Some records
begin
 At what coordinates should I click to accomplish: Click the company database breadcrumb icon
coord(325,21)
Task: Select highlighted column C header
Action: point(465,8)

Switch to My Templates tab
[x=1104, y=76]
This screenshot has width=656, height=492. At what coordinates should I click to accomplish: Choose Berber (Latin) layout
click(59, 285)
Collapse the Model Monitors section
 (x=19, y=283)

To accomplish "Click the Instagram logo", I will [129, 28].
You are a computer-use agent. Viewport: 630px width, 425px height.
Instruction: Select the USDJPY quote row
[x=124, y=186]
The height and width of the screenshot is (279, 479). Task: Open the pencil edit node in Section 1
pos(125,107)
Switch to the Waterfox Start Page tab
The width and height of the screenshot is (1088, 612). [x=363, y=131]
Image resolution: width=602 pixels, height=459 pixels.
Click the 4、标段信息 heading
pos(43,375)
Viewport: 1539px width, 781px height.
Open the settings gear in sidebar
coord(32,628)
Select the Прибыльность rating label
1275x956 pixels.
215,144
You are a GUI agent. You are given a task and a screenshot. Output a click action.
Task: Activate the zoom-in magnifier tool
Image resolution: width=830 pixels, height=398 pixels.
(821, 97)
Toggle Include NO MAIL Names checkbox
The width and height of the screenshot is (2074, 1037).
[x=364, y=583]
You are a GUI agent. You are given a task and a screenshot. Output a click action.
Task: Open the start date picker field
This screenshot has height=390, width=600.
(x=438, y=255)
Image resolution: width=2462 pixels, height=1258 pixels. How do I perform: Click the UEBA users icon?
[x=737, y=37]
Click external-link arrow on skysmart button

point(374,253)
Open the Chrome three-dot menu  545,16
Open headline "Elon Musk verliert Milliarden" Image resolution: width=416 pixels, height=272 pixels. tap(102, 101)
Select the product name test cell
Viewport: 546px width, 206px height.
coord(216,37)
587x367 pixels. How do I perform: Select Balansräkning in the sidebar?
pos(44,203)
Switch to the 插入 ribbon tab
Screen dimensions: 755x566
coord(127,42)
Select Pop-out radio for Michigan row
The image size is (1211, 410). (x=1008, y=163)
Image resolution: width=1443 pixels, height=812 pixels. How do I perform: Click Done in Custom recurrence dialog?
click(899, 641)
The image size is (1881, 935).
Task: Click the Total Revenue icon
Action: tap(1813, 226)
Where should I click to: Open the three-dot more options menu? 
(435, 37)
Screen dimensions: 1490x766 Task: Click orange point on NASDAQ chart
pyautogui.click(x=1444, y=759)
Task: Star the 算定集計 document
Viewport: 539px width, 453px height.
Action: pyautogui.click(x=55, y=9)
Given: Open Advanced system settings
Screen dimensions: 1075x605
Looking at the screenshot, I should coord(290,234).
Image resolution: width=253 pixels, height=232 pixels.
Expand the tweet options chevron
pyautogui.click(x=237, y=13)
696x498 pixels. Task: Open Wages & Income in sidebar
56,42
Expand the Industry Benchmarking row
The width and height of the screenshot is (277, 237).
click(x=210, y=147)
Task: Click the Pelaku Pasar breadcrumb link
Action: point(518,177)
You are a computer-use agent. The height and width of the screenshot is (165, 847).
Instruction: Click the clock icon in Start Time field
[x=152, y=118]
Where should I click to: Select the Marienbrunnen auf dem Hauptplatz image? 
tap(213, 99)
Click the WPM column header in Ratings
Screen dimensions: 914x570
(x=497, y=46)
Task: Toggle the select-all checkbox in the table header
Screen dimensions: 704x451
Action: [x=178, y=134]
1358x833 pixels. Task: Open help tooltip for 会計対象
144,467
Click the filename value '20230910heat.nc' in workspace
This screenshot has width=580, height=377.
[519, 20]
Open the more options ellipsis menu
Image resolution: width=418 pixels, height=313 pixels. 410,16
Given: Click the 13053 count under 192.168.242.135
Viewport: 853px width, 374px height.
end
* Written instruction *
Extract every line of the records above and reproduce each one unchanged.

* Task answer *
 At what coordinates should I click to accomplish: Click the company database breadcrumb icon
coord(325,21)
Task: Select highlighted column C header
Action: point(465,8)

Switch to My Templates tab
[x=1104, y=76]
This screenshot has width=656, height=492. At what coordinates should I click to accomplish: Choose Berber (Latin) layout
click(59, 285)
Collapse the Model Monitors section
 (x=19, y=283)

To accomplish "Click the Instagram logo", I will [129, 28].
You are a computer-use agent. Viewport: 630px width, 425px height.
Instruction: Select the USDJPY quote row
[x=124, y=186]
The height and width of the screenshot is (279, 479). Task: Open the pencil edit node in Section 1
pos(125,107)
Switch to the Waterfox Start Page tab
The width and height of the screenshot is (1088, 612). [x=363, y=131]
Image resolution: width=602 pixels, height=459 pixels.
Click the 4、标段信息 heading
pos(43,375)
Viewport: 1539px width, 781px height.
Open the settings gear in sidebar
coord(32,628)
Select the Прибыльность rating label
1275x956 pixels.
215,144
You are a GUI agent. You are given a task and a screenshot. Output a click action.
Task: Activate the zoom-in magnifier tool
Image resolution: width=830 pixels, height=398 pixels.
(821, 97)
Toggle Include NO MAIL Names checkbox
The width and height of the screenshot is (2074, 1037).
[x=364, y=583]
You are a GUI agent. You are given a task and a screenshot. Output a click action.
Task: Open the start date picker field
This screenshot has height=390, width=600.
(x=438, y=255)
Image resolution: width=2462 pixels, height=1258 pixels. How do I perform: Click the UEBA users icon?
[x=737, y=37]
Click external-link arrow on skysmart button

point(374,253)
Open the Chrome three-dot menu  545,16
Open headline "Elon Musk verliert Milliarden" Image resolution: width=416 pixels, height=272 pixels. tap(102, 101)
Select the product name test cell
Viewport: 546px width, 206px height.
coord(216,37)
587x367 pixels. How do I perform: Select Balansräkning in the sidebar?
pos(44,203)
Switch to the 插入 ribbon tab
Screen dimensions: 755x566
coord(127,42)
Select Pop-out radio for Michigan row
The image size is (1211, 410). (x=1008, y=163)
Image resolution: width=1443 pixels, height=812 pixels. How do I perform: Click Done in Custom recurrence dialog?
click(899, 641)
The image size is (1881, 935).
Task: Click the Total Revenue icon
Action: tap(1813, 226)
Where should I click to: Open the three-dot more options menu? 
(435, 37)
Screen dimensions: 1490x766 Task: Click orange point on NASDAQ chart
pyautogui.click(x=1444, y=759)
Task: Star the 算定集計 document
Viewport: 539px width, 453px height.
Action: pyautogui.click(x=55, y=9)
Given: Open Advanced system settings
Screen dimensions: 1075x605
Looking at the screenshot, I should coord(290,234).
Image resolution: width=253 pixels, height=232 pixels.
Expand the tweet options chevron
pyautogui.click(x=237, y=13)
696x498 pixels. Task: Open Wages & Income in sidebar
56,42
Expand the Industry Benchmarking row
The width and height of the screenshot is (277, 237).
click(x=210, y=147)
Task: Click the Pelaku Pasar breadcrumb link
Action: point(518,177)
You are a computer-use agent. The height and width of the screenshot is (165, 847).
Instruction: Click the clock icon in Start Time field
[x=152, y=118]
Where should I click to: Select the Marienbrunnen auf dem Hauptplatz image? 
tap(213, 99)
Click the WPM column header in Ratings
Screen dimensions: 914x570
(x=497, y=46)
Task: Toggle the select-all checkbox in the table header
Screen dimensions: 704x451
Action: [x=178, y=134]
1358x833 pixels. Task: Open help tooltip for 会計対象
144,467
Click the filename value '20230910heat.nc' in workspace
This screenshot has width=580, height=377.
[519, 20]
Open the more options ellipsis menu
Image resolution: width=418 pixels, height=313 pixels. 410,16
Given: Click the 13053 count under 192.168.242.135
Viewport: 853px width, 374px height.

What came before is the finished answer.